Exactly the lines from the top of the records below through the one containing "Switch to the 点心 tab" must be set down, with no line added or dropped.
***
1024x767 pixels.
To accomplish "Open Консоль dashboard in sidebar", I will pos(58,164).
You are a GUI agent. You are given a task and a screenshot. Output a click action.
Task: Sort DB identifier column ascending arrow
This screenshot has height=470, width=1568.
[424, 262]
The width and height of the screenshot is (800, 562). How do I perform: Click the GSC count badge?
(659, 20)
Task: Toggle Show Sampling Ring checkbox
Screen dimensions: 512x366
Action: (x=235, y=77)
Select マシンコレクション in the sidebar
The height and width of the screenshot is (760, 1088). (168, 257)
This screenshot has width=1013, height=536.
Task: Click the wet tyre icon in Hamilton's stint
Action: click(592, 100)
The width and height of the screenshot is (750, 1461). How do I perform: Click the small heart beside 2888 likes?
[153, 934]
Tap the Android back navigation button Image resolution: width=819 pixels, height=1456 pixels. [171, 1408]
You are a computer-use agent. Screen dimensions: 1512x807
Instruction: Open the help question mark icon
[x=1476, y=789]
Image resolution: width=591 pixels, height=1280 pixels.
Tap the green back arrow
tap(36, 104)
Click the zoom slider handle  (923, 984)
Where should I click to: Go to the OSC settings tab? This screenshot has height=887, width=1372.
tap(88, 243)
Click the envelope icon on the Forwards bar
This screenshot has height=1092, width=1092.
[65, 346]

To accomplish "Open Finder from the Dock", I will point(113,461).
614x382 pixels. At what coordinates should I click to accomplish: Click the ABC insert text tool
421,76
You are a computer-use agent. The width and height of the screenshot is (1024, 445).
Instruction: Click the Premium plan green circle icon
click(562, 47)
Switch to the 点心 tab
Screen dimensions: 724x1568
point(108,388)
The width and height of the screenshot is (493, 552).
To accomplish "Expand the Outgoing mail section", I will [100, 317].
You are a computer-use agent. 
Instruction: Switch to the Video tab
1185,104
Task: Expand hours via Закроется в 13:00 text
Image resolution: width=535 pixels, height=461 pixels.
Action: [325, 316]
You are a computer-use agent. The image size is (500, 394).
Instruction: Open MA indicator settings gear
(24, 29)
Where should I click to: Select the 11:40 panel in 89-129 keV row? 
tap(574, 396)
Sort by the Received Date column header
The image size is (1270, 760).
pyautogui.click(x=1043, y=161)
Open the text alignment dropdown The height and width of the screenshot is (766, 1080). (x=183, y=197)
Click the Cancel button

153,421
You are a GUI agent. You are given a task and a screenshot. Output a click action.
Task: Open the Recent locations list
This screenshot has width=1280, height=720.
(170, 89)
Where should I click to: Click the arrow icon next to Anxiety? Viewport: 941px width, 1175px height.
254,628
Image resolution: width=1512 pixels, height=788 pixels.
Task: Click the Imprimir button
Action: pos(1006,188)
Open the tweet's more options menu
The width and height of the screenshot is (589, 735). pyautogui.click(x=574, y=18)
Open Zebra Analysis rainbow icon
***
FINISHED TASK
1024x767 pixels.
To accomplish "Open Консоль dashboard in sidebar", I will pos(58,164).
You are a GUI agent. You are given a task and a screenshot. Output a click action.
Task: Sort DB identifier column ascending arrow
This screenshot has height=470, width=1568.
[424, 262]
The width and height of the screenshot is (800, 562). How do I perform: Click the GSC count badge?
(659, 20)
Task: Toggle Show Sampling Ring checkbox
Screen dimensions: 512x366
Action: (x=235, y=77)
Select マシンコレクション in the sidebar
The height and width of the screenshot is (760, 1088). (168, 257)
This screenshot has width=1013, height=536.
Task: Click the wet tyre icon in Hamilton's stint
Action: click(592, 100)
The width and height of the screenshot is (750, 1461). How do I perform: Click the small heart beside 2888 likes?
[153, 934]
Tap the Android back navigation button Image resolution: width=819 pixels, height=1456 pixels. [171, 1408]
You are a computer-use agent. Screen dimensions: 1512x807
Instruction: Open the help question mark icon
[x=1476, y=789]
Image resolution: width=591 pixels, height=1280 pixels.
Tap the green back arrow
tap(36, 104)
Click the zoom slider handle  (923, 984)
Where should I click to: Go to the OSC settings tab? This screenshot has height=887, width=1372.
tap(88, 243)
Click the envelope icon on the Forwards bar
This screenshot has height=1092, width=1092.
[65, 346]

To accomplish "Open Finder from the Dock", I will point(113,461).
614x382 pixels. At what coordinates should I click to accomplish: Click the ABC insert text tool
421,76
You are a computer-use agent. The width and height of the screenshot is (1024, 445).
Instruction: Click the Premium plan green circle icon
click(562, 47)
Switch to the 点心 tab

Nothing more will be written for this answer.